LJUBLJANA.- Walid Raad’s exhibition at Moderna galerija emerges at a moment of increasing violence—not only in the most visible form, the genocidal war that we follow in real time, but also in the growing violence against our histories and subjectivities. The exhibition takes place in Ljubljana, in a space that may seem far removed from the Lebanese context from which Raad originates, as well as from the broader Arab world, with its perpetual wars, social and religious conflicts. However, like the Middle East, Slovenia, and the entire Balkan region, can be described as a place of interrupted histories—unresolved geopolitical, nationalistic, and ideological conflicts that constantly recur.

In Ljubljana, Walid Raad presents works from his three ongoing projects: The Atlas Group (1989–2004), based on his creation of documents related to the protracted wars in Lebanon; Scratching on Things I Could Disavow, which explores alternative infrastructures for the arts in the Arab world; and Sweet Talk: Beirut (Commissions), a long-term documentation of Beirut. All three projects address how ongoing violence affects our collective and individual bodies, minds, and cities. Over the past 30 years, Raad has continued to populate these projects with documents, stories, and characters. His exhibitions often appear as group shows, with Raad himself shifting between roles—sometimes curator, sometimes docent, sometimes one of the exhibiting artists. His installations resemble cabinets of curiosities: collections of loosely related artifacts, many of which are credited to his imaginary collaborators.

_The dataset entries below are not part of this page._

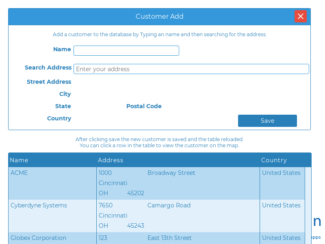
Task: Click the table's vertical scrollbar
Action: (308, 203)
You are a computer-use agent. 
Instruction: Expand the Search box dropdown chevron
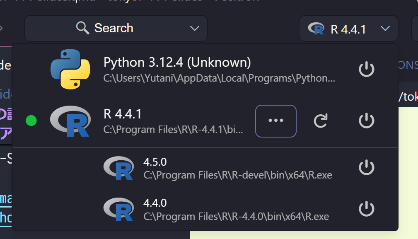pyautogui.click(x=194, y=29)

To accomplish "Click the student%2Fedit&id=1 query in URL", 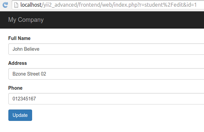I will tap(171, 5).
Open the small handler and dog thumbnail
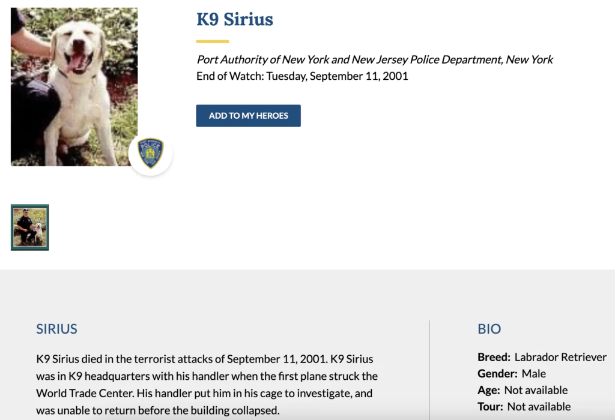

In Ljubljana, as part of his art project Scratching on Things I Could Disavow, Raad introduces his Museum of Mortal Guilt. In this work, he expands his temporal, geopolitical, and cultural framework by incorporating aspects of the Slovenian and (post-)Yugoslav worlds. Drawing on the situated museum model developed at Moderna galerija and its alternative principles of historicization, Raad envisions museal parameters, institutional protocols, and art historical narratives that differ from those emerging within the new art infrastructures of the Arab world (Abu Dhabi, Saudi Arabia, Qatar, Lebanon, and Egypt).

Moreover, the Museum of Mortal Guilt crystallizes his Slovenian encounters, but now refracted through concepts articulated by the writer, artist, and thinker Jalal Toufic in (Vampires). In this book, Toufic proposes that death is not a future event but a condition in which we already exist while physically alive. He also asserts that we constantly receive signals from versions of ourselves dwelling in the realm of the undead. Raad engages with the notion of “guilt before the dead” by documenting and exhibiting the words (curses, swears, gibberish), forms (sweat stains on buildings, vertically doubled and headless figures, seeing with eyes wide shut), and stories (about the painted pallets used by Lebanese militias to ship weapons to Yugoslavia in the early 1990s) that he claims reached him from this realm.

Many aspects of Walid Raad’s art can be connected to Western art historical traditions—such as conceptual art, institutional critique, and archival practices. However, these frameworks overlook a key distinction between Raad’s work and that of other artists working in these traditions. Rather than focusing primarily on the financial, institutional, or ideological forces that shape and conceal histories, Raad’s approach is more attuned to what Jalal Toufic calls “the withdrawal of tradition past a surpassing disaster.” Toufic’s concept serves as an analogue for Raad’s own artistic exploration of color, line, shape, form, story, and gesture. Raad continually asks: How do catastrophes and disasters affect not just people and places, but also formal elements such as colors, lines, forms, and volumes? And how are these affected immaterially, in the sense that they may be extant but not available for creative acts?